Angiopoietin-2 silence alleviates lipopolysaccharide-induced inflammation, barrier dysfunction and endoplasmic reticulum stress of intestinal epithelial cells by blocking Notch signaling pathway

• Main Authors: Liying Dai, Shuangshuang Jie, Shaohua Bi, Qing Qing, Jun Chen, Le Wang
• Format: Article
• Language: English
• Published: Taylor & Francis Group 2021-09-01
• Series: Bioengineered
• Subjects: necrotizing enterocolitis; angpt2; inflammation response; barrier dysfunction; endoplasmic reticulum stress; notch signaling pathway
• Online Access: http://dx.doi.org/10.1080/21655979.2021.1985341

Necrotizing enterocolitis, a devastating gastrointestinal disease with high mortality, poses great threats to global health. Therefore, we conducted this study to explore the role of ANGPT2, as well as the potential mechanism, in necrotizing enterocolitis. IEC-6 cells were stimulated with lipopolysaccharide (LPS) to induce necrotizing enterocolitis model in vitro. The expression of ANGPT2 was measured by RT-qPCR. The cell viability was detected using CCK-8. Besides, the expressions of endoplasmic reticulum (ER) stress-related proteins, Notch signaling pathway-related proteins and tight junction proteins were checked by western blot.
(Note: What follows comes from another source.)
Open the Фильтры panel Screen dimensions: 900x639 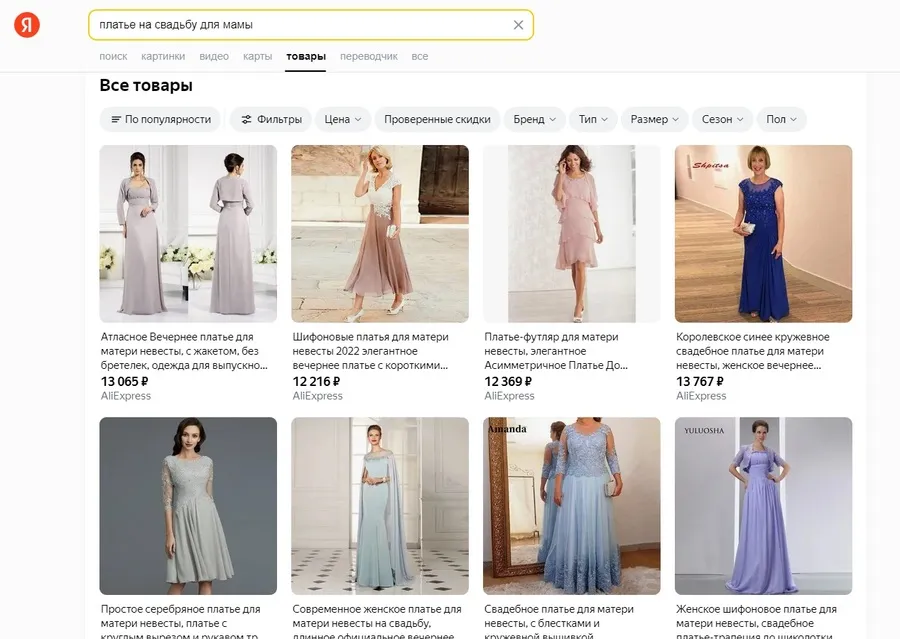(x=271, y=119)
The apoptosis and inflammatory response were detected by TUNEL and ELISA, respectively. Moreover, with the adoption of TEER, the cell monolayer permeability was detected. The results showed that ANGPT2 expression was greatly increased after LPS induction. In addition, ANGPT2 knockdown significantly decreased the apoptosis, inflammatory response, barrier dysfunction and endoplasmic reticulum stress of LPS-induced IEC-6 cells. What’s more, ANGPT2 knockdown could block Notch signaling pathway. Additionally, with the treatment of Jagged-1, the protective effect of ANGPT2 knockdown on LPS-induced intestinal injury was partly abolished. To sum up, silencing ANGPT2 could improve LPS-induced inflammation, barrier dysfunction and ER stress of intestinal epithelial cells via blocking Notch signaling pathway.